• GIVEN INFORMATION:
★ ★ ★ ★ ★ ★ ★

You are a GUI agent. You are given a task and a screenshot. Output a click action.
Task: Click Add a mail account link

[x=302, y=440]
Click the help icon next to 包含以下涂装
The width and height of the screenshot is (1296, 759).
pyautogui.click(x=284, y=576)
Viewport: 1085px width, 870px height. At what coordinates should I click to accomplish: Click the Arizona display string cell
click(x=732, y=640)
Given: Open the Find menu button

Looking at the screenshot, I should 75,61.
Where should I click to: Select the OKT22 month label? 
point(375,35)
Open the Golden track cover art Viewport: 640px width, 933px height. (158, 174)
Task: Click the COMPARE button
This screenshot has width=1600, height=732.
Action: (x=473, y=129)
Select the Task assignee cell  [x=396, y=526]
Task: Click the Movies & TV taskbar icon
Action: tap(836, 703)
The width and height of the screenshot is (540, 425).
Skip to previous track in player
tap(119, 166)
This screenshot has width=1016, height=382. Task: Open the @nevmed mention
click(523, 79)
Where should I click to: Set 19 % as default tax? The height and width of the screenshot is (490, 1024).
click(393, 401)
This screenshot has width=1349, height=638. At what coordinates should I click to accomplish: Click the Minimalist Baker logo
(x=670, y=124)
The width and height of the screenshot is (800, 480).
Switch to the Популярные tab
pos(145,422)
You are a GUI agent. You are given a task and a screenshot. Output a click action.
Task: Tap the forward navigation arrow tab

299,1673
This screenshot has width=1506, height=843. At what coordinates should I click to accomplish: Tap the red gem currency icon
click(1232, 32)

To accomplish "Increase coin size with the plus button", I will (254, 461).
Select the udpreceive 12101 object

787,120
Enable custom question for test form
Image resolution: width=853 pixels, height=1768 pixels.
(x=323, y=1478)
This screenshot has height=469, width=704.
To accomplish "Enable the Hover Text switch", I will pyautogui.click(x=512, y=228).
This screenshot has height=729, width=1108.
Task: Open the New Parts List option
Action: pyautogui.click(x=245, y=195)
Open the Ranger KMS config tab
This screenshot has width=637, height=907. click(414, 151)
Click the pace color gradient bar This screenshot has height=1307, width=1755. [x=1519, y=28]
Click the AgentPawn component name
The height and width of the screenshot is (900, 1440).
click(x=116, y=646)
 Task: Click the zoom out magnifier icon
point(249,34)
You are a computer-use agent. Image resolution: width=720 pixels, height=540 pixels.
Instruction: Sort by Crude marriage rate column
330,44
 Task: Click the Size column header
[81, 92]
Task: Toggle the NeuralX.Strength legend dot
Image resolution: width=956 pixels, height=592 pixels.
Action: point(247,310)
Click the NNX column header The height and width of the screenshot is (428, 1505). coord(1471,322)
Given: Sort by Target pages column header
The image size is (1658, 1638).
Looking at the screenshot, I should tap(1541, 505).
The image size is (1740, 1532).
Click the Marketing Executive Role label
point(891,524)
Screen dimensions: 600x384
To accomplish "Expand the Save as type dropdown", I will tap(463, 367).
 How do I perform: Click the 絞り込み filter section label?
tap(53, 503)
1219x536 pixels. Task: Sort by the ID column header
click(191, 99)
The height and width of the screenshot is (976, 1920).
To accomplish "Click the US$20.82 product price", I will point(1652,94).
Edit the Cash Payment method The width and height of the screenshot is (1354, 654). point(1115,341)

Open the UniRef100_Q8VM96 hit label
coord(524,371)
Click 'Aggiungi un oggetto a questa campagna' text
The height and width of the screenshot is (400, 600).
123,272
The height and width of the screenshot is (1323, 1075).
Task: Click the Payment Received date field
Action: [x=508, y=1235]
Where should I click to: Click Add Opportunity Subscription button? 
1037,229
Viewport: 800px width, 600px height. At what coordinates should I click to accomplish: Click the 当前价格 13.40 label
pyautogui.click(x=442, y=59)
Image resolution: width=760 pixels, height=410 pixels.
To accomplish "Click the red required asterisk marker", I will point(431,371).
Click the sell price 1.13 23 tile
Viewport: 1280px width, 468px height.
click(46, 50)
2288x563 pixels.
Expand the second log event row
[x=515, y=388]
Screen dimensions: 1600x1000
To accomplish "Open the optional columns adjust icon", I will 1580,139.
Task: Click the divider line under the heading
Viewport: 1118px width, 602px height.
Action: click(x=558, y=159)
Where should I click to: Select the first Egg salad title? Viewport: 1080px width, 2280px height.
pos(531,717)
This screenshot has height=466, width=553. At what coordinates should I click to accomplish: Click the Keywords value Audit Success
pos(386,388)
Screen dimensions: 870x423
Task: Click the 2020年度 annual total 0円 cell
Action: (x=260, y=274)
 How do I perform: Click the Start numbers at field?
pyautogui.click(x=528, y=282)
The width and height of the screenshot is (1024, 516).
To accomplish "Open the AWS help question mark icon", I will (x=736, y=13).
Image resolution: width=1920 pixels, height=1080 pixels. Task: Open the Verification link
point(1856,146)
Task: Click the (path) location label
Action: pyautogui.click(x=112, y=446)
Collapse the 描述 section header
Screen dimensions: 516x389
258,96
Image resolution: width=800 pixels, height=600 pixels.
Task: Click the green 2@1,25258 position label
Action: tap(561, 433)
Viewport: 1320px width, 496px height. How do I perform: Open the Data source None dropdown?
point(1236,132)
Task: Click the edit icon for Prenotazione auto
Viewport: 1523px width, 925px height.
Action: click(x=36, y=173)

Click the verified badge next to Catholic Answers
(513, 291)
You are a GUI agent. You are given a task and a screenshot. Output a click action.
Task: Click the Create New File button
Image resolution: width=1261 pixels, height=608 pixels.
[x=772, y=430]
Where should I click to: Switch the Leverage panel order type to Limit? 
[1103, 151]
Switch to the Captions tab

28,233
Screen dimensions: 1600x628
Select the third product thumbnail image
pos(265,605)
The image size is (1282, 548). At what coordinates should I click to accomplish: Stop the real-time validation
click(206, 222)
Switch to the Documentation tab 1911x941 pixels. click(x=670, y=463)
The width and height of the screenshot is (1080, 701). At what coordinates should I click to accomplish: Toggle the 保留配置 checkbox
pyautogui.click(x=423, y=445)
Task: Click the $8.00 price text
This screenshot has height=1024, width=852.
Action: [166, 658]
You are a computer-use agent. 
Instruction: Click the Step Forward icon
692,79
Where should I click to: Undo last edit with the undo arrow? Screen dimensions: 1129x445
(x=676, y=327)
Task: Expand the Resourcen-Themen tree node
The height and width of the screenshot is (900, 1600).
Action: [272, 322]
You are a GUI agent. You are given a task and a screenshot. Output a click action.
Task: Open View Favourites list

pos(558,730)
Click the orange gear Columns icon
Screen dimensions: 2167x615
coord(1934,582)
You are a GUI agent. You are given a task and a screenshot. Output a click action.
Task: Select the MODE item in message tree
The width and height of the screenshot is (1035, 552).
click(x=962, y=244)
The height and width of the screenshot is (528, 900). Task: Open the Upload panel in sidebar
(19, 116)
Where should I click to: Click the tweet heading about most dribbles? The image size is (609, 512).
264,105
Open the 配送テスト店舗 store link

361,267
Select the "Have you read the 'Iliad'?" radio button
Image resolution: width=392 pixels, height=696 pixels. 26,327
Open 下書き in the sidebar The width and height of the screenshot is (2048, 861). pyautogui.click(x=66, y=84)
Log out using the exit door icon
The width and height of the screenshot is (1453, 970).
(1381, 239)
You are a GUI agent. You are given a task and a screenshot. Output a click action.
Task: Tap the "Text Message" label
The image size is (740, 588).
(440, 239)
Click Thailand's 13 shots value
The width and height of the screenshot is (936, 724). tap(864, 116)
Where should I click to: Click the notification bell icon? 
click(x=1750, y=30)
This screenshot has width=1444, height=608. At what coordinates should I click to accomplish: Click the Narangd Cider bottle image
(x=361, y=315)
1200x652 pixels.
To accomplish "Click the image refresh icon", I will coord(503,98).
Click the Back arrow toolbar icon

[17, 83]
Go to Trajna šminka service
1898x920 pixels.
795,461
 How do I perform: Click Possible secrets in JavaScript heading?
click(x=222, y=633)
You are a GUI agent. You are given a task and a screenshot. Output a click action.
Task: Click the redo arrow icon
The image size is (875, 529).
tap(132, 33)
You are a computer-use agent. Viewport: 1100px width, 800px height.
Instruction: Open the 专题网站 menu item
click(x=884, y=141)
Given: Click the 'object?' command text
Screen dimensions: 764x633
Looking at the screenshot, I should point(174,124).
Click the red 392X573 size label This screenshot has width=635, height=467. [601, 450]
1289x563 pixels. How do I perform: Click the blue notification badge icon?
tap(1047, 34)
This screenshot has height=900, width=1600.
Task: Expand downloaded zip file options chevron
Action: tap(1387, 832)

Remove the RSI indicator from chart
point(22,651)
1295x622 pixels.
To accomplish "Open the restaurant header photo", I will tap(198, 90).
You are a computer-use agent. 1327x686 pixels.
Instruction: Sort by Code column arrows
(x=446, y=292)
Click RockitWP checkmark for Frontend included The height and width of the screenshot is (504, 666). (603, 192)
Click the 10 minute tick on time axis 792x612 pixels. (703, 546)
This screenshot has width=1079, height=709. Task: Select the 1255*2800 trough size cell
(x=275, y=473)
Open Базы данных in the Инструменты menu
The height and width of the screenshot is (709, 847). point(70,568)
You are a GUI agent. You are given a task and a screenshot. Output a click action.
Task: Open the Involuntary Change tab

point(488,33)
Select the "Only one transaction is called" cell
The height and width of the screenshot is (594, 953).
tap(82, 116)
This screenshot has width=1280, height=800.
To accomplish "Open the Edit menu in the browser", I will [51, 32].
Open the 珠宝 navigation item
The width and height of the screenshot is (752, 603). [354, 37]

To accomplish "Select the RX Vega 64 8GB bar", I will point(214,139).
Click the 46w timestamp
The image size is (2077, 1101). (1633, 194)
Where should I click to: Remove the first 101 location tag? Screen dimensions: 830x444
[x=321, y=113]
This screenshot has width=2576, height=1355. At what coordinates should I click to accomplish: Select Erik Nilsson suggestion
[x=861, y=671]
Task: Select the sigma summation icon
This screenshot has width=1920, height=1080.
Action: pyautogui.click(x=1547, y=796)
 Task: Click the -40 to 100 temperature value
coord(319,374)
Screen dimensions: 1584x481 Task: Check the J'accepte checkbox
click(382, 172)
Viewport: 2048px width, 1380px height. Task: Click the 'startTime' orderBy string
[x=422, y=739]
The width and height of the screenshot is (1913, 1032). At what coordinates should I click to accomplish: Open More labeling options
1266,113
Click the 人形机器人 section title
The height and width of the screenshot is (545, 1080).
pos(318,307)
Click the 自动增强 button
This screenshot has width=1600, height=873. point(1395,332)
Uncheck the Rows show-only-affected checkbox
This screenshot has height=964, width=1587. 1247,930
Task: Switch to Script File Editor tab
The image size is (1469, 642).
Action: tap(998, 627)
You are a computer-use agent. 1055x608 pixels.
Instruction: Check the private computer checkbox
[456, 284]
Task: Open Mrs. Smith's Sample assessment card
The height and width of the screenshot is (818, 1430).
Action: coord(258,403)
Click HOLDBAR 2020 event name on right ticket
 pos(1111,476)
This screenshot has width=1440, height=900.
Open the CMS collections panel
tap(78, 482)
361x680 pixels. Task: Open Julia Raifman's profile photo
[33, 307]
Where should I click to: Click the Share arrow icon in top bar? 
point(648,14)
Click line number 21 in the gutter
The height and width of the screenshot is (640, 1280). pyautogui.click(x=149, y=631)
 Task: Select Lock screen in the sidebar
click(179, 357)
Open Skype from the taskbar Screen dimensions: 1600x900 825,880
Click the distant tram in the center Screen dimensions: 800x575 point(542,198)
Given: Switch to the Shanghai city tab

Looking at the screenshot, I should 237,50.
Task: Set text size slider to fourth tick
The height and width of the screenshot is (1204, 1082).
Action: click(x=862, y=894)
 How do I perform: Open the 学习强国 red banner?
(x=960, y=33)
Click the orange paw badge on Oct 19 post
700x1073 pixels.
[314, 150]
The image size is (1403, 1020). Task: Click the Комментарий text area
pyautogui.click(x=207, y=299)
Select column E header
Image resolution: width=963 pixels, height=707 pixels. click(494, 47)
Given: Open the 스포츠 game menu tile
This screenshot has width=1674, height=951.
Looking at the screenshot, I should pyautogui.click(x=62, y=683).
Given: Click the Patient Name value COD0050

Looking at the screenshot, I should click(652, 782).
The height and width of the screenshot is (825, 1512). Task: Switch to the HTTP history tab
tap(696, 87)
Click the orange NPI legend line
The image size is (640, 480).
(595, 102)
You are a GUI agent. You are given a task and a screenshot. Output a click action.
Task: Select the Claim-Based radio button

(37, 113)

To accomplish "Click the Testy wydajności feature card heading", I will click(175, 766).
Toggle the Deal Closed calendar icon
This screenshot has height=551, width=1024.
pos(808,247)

★ ★ ★ ★ ★ ★ ★

• ACTION ITEM:
The entries above hold a line with "Task: Click the edit" and a later line with "Screen dimensions: 1600x628". Write out exactly those lines and all lines between, nothing more.

• SOLUTION FOR THIS EXERCISE:
Task: Click the edit icon for Prenotazione auto
Viewport: 1523px width, 925px height.
Action: click(x=36, y=173)

Click the verified badge next to Catholic Answers
(513, 291)
You are a GUI agent. You are given a task and a screenshot. Output a click action.
Task: Click the Create New File button
Image resolution: width=1261 pixels, height=608 pixels.
[x=772, y=430]
Where should I click to: Switch the Leverage panel order type to Limit? 
[1103, 151]
Switch to the Captions tab

28,233
Screen dimensions: 1600x628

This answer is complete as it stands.